He had gone through life receiving much adulation but little sympathy, and giving as little confidence; in a moral isolation due to the delicacy of his own nature and to the flattery he received, which had early made him withhold himself from intimate friendships, fearing to trust where he would be only duped.

To her, in an unguarded hour, he had shown the loneliness and the longing which he felt, he had disclosed the empty place which no powers or vanities of the world could fill; he had staked the whole of his peace on the caprice of one woman, and he knew that, in the rough phrase which men would have used to him, he had been made a fool of in return; he had betrayed himself, and had nothing in return but the memory of a little low laughter, of a tranquil voice, saying: ‘Tout cela c’est le vieux jeu!

He never knew very well how that day of the 2nd of January passed with him. He was sensible of walking long, of climbing steep paths going towards the higher mountains, of drinking thirstily at a little woodland fountain, of sitting for hours quite motionless, looking down on the shore far below, where the blue sea spread in the sunlight, and the towers of S. Pharamond were mere grey points amidst a crowd of evergreen and of silvery-leafed trees.

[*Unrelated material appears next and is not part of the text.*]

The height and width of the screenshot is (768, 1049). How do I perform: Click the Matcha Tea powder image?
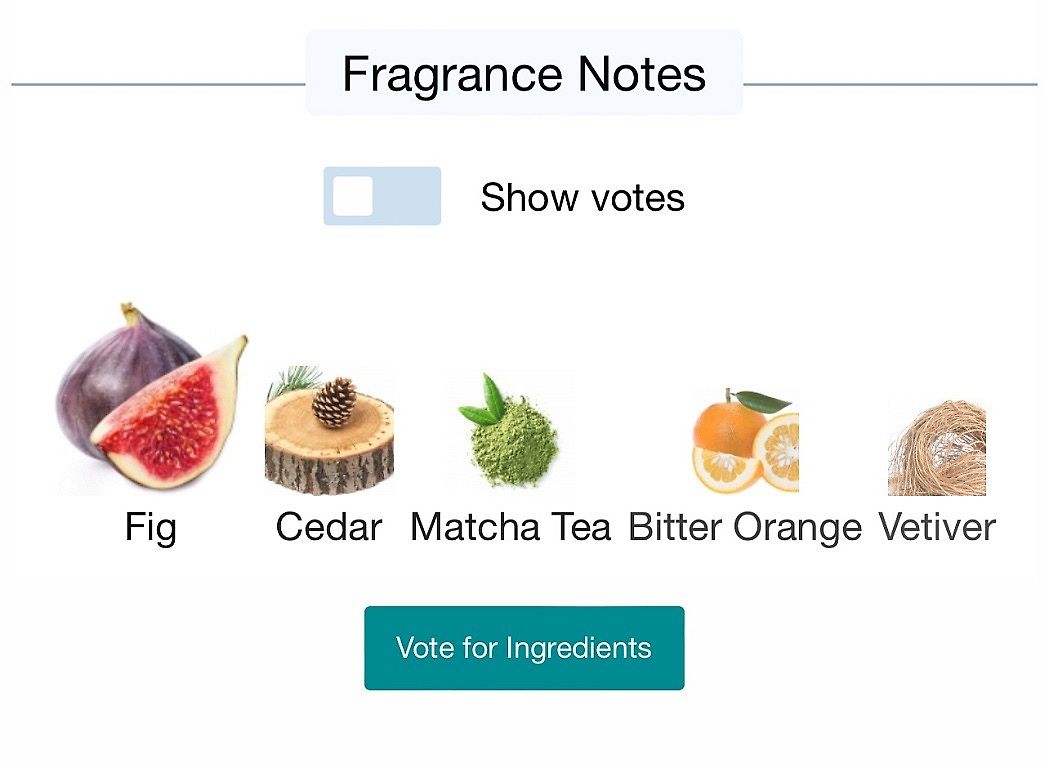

There was an irony in the sense that he could have purchased the whole province which lay beneath his feet, could have bought out the princeling who reigned in that little kingdom under old Turbia, as easily as he could have bought a bouquet for a woman, could have set emperors to war with one another by merely casting his gold into the scales of peace, could have created a city in a barren plain with as little effort as a child builds up a toy village on a table, and yet was powerless to command, or to arouse, the only thing on earth which he desired, one whit of feeling in the woman he loved!

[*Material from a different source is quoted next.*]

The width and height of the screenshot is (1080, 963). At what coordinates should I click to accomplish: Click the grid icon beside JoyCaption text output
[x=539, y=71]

It was late in the afternoon when he took his way homeward, having eaten nothing, only drunk thirstily of water wherever a little brook had made a well amongst the tufts of hepatica in the pine woods. He was a man capable of a spiritual love; if she had remained aloof from him for honour’s sake, but had cared for him, he would not have demurred to her choice, but would have accepted his fate at her hands and would have served her loyally with the devotion of a chivalrous nature.

All the passion, the pain, as of a boy’s first love, blent in him with the bitter revolts of mature manhood. He believed that Nadine Napraxine had never intended more than to amuse herself with his rejection; he believed that for the second time he had been the toy of an unscrupulous coquette. Whatever fault there might be in his love for her, it was love—absolute, strong, faithful, and capable of an eternal loyalty; he had laid his heart bare before her, and had meant in their utmost meaning all the words which he had uttered, all the offers which he had made. Despite his knowledge of her, he had allowed himself to be beguiled into a second confession of the empire she possessed over him, and for the second time he had been not alone rejected, but gently ridiculed with that quiet amused irony which had been to the force and heat of his passion like a fine spray of ice-cold water falling on iron at a white-heat. She had not alone wounded and stung him: she had humiliated him profoundly. If she had rejected him from honour, duty, or love for any other, he would have borne what men have borne a thousand times in silence, and with no sense of shame; but he was conscious that in her absolute indifference she had drawn him on to the fullest revelation of all he felt for her, only that her ready satire might find food in his folly, and her fine wit play with his suffering, as the angler plays the trout. She seemed to him to have betrayed him in the basest manner that a woman could betray a man who had no positive right to her loyalty. She had known so well how he loved her. He had told her so many times; unless she had been willing to hear the tale again, why had she bidden him come there in that charmed solitude in the hush and freshness of the early morning? When women desire not love, do they seat their lover beside them when all the world sleeps? He had been cheated, laughed at, summoned, and then dismissed; his whole frame thrilled with humiliation when he recalled the smiling subdued mockery of her voice as she had dismissed him.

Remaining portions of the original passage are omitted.